Born in New York City, hip hop culture is now a worldwide phenomenon. You’d be hard-pressed to find any country that doesn’t have some kind of hip hop scene. This new reality is driven by two factors. One is the commercialization of the culture as a commodity, which has made it one of the most influential industries in the world with its own Forbes rich list.

The other is that hip hop remains accessible and grassroots. At its simplest, you can make a beat with your mouth – beatboxing – or on a school desk, and create or recite lyrics about anything without singing. The proliferation of cost-friendly, music-creating software and hardware puts more involved participation in reach, and allows flexibility in creativity and even pathways to entrepreneurship.

The beatboxer Tom Thum demonstrates his prowess.
Marginalised communities the world over resonate with the ethos of resisting exclusion or discrimination and fighting for equity and justice. Others just love the beats and lyrical flow. Beyond beats and rhymes, there’s also something for everyone: B-Girls and B-Boys dance, DJ’s scratch and mix, and graffiti artists draw and write. Combined with emceeing, or rapping, these are the four basic elements of hip hop, with the fifth being Knowledge of Self: the drive for self-awarness and social-consciousness.

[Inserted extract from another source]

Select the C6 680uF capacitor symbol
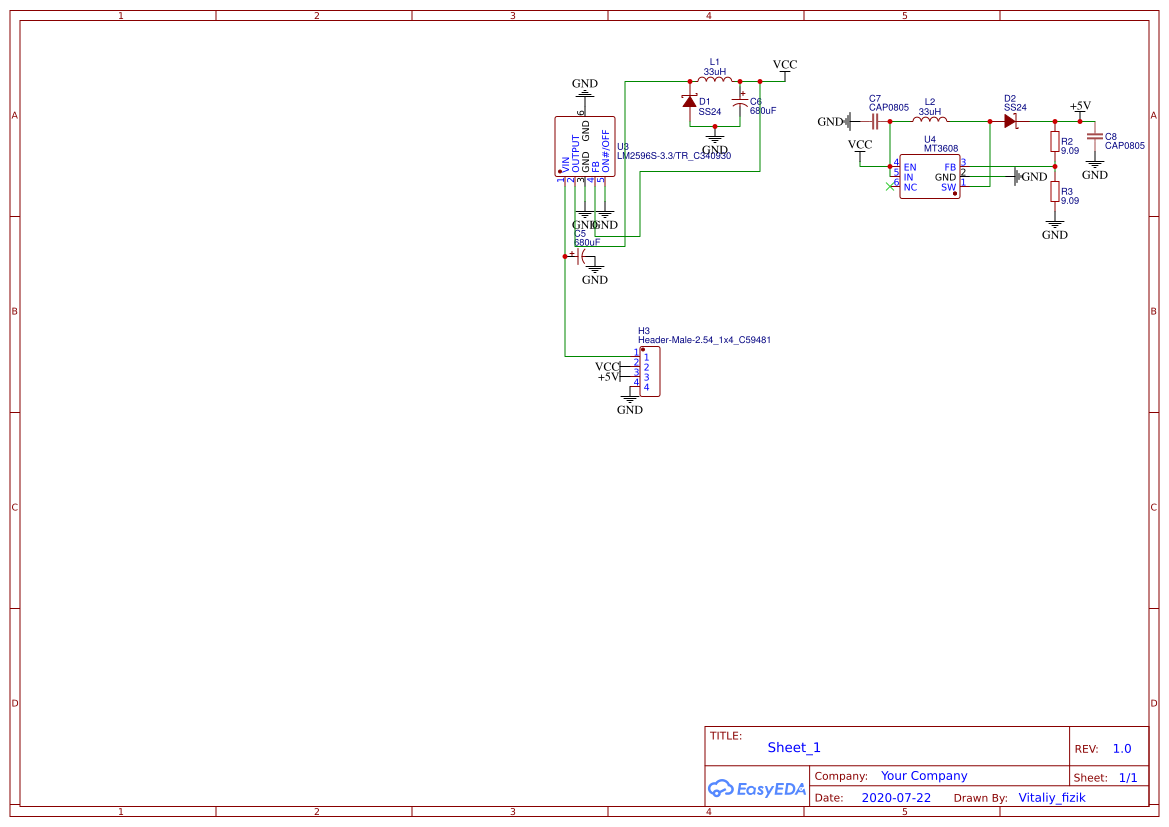1169x827 pixels. coord(740,102)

Participants in the RMIT Link Bust A Groove Dance Competition. Photo supplied by Michelle Grace Hunder
This accessibility and inclusivity makes hip hop such an effective therapeutic tool for working with young people. It’s a style most feel comfortable with and it provides a way to build rapport between client and therapist. The lyrical content is a vehicle for building self reflection, learning, and growth. Whether analysing existing songs, or creating new content, the vast array of themes found in hip-hop songs enable therapists to access topics that may otherwise be hard to talk about. business

The repetitive, predictable nature of hip hop beats is also said to provide a sense of safety, particularly during song writing, and lyrical and musical improvisation. Therapists suggest this provides a sense of dependability for those with little regularity or safety in their everyday lives; something supported by research linking music engagement and self-regulation.

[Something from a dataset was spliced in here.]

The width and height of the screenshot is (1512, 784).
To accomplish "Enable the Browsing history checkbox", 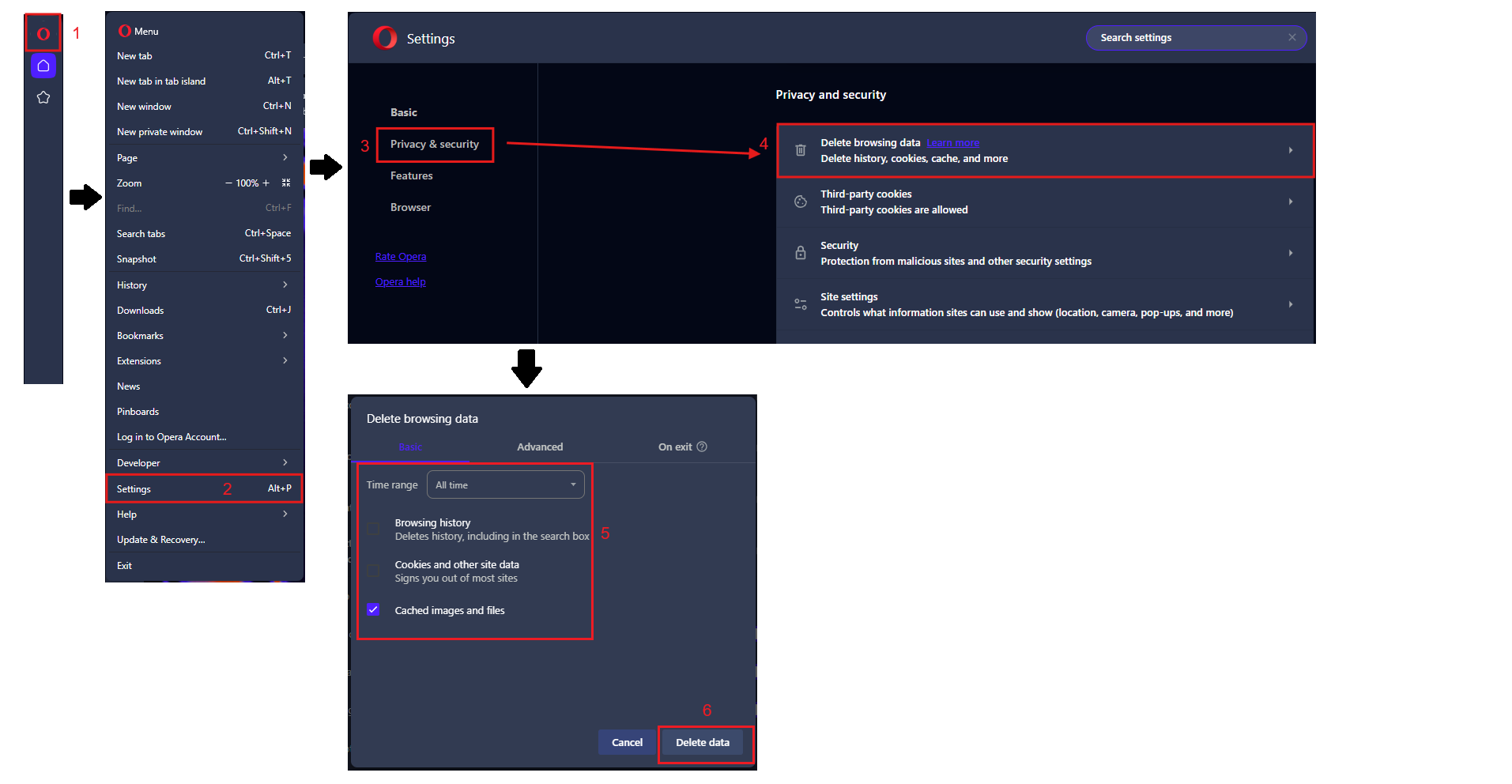I will tap(373, 529).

In his US-based research, Dr Travis has shown that, despite negative associations, many who listen to hip hop find it a strong source of both self and community empowerment. More specifically, the benefits to individual mental health, in areas of coping, emotions, identity and personal growth, can help promote resilience in communities.

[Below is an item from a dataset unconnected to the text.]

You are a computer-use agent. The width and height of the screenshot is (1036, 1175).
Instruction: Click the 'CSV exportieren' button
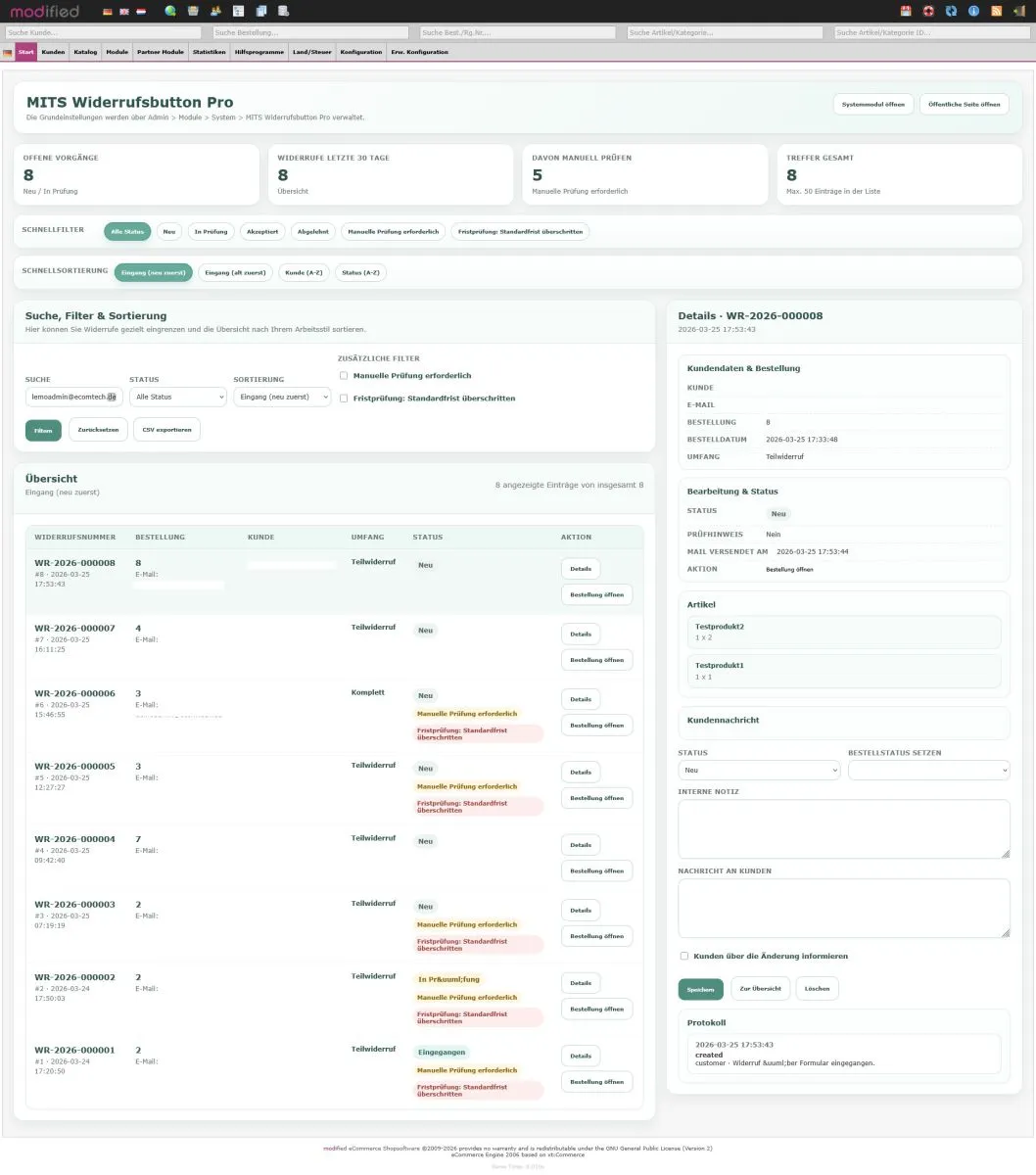point(166,430)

Mantra is a Melbourne-based hip hop artist who works extensively in schools and the community to empower youth. Photo supplied by Michelle Grace Hunder
In Australian school settings, Dr Crooke has found hip hop to be a positive way for students of diverse backgrounds to engage with their wider community, learning tasks, and schools more generally. In a recent (yet to be published) study, he also explored the benefits of a short-term intensive hip hop and beat making program for young people labelled oppositional, seriously disengaged or at-risk of exclusion.

Participants in the RMIT Link Bust A Groove Dance Competition. Photo supplied by Michelle Grace Hunder
Results showed students were not only highly engaged in learning through the program, but exhibited positive self-expression, built significant rapport with facilitators, and strengthened social connection amongst each other.